Both answers above are great responses to this question; I just wanted to draw your attention to a group of surfers that are trying to both mitigate the impact surfers have on the environment as well as raise awareness about ocean water health. Surfriders (see website below) is a non-profit group that aims to protect the oceans, waves, and beaches of the planet. It was begun in 1984 in Malibu, California by a group of surfers and now has over 50,000 members and 90 chapters around the world. Surfers are some of the best judgers of water quality and health, as they are submerged in it during all seasons and weather, and also have a vested interest in its health, because cleaner water and healthier oceans means a safer surfing experience.
There are very few things that we can do that don’t include some type of environemental impact. Camping or hiking may require transportation and the use of fossil fuels, bike riding requires the manufacture of the bike itself and includes, again, the fossil fuels used to transport them to market.

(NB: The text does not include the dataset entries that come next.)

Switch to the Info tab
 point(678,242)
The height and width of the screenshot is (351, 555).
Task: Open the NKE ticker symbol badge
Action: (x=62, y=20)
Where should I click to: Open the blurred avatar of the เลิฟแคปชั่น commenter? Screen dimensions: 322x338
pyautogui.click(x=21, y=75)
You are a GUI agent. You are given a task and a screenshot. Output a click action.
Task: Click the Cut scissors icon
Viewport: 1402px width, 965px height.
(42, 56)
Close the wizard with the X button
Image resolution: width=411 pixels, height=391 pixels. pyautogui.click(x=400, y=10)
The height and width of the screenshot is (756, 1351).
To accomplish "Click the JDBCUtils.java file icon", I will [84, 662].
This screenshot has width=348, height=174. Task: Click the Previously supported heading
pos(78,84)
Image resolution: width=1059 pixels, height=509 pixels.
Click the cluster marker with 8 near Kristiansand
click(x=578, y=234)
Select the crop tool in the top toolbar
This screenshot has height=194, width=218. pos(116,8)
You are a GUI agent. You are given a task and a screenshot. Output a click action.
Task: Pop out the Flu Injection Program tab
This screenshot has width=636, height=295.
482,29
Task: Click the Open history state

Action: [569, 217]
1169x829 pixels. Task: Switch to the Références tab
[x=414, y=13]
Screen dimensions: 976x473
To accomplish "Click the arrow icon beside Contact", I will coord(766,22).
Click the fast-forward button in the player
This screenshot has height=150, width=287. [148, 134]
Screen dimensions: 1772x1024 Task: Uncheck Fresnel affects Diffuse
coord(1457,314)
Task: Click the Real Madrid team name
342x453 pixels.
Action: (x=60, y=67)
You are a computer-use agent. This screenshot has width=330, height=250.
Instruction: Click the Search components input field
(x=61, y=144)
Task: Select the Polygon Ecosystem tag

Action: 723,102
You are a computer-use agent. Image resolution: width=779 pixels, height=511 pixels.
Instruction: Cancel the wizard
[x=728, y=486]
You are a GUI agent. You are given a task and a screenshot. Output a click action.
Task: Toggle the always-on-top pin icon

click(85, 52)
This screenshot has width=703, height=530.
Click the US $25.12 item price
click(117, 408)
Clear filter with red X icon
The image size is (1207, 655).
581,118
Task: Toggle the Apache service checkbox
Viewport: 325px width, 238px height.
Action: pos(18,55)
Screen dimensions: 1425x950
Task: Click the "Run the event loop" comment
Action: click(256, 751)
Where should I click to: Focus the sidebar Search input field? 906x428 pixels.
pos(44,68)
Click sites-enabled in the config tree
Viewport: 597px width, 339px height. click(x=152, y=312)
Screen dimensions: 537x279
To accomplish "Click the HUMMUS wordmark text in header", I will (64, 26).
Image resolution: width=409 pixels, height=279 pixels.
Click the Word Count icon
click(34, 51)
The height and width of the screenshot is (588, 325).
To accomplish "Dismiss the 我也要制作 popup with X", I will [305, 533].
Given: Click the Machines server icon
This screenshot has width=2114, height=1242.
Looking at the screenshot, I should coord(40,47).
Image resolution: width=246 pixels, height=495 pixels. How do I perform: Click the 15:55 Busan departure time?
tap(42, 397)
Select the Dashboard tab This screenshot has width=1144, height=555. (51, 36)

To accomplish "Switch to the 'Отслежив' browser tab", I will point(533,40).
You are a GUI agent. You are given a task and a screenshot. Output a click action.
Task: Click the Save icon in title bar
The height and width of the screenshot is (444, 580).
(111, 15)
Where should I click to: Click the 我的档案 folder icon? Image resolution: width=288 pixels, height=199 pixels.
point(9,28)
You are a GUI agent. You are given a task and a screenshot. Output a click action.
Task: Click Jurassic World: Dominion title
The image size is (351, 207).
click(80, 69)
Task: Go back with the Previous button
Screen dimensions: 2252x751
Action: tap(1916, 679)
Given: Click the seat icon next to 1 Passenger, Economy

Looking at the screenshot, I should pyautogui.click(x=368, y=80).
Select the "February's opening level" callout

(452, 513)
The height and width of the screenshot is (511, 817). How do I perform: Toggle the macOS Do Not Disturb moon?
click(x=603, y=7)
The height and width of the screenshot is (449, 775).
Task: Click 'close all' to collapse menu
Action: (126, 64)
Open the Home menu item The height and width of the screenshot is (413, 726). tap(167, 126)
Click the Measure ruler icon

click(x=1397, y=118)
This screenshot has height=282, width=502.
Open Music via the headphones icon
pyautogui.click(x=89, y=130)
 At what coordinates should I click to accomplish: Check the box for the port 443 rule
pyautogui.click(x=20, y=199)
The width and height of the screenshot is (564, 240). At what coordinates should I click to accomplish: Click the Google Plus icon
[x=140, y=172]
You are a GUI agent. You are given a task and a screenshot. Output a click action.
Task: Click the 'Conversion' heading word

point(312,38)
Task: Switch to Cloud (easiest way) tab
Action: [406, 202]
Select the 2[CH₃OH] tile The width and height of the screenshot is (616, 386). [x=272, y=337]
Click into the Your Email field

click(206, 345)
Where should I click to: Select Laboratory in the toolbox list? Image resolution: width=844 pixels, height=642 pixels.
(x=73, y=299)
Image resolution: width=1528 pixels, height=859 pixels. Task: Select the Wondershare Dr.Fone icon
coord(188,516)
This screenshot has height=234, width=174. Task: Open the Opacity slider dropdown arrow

Surfing, in and of itself, is a low environmental impact sport. Tthe greatest environmental impact is usually the manufacture of the board itself, however, air travel to surf sites and contests contribute as well. Although we didn’t manufacture our own boards, we did fix any “dings” in our garages or anywhere we could, using fiberglass, sanding, gloss resin etc. at which point we rode our bikes, carrying our boards to the beach. We did not use any protective equipment or respirators, as we were kids and didn’t think about it.
Fortunately, professional shapers and those who work in the industry today, do so as safely as possible, including appropriate disposal methods and safe working conditions. Going forward, just as with other industries, the surf industry is looking at newer ways to design (CAD systems), and newer materials that are less toxic than currently used.
Many surfers, ex-surfers and beachgoers in general, are a part of Surfrider.org and work with a number of their campaigns to protect oceans and beaches.
Something that hasn’t been mentioned is the health of the coral reefs and other vast underwater ecosystems. Some great surfing (and other water recreation) is dangerously close to some great, biodiverse ecosystems. If surfers, and kitesurfers don’t pay attention they can damage them. Although it’s rare, it still occurs.
I’ve been an active member of surfrider and I highly recommend it to anyone who share’s it views.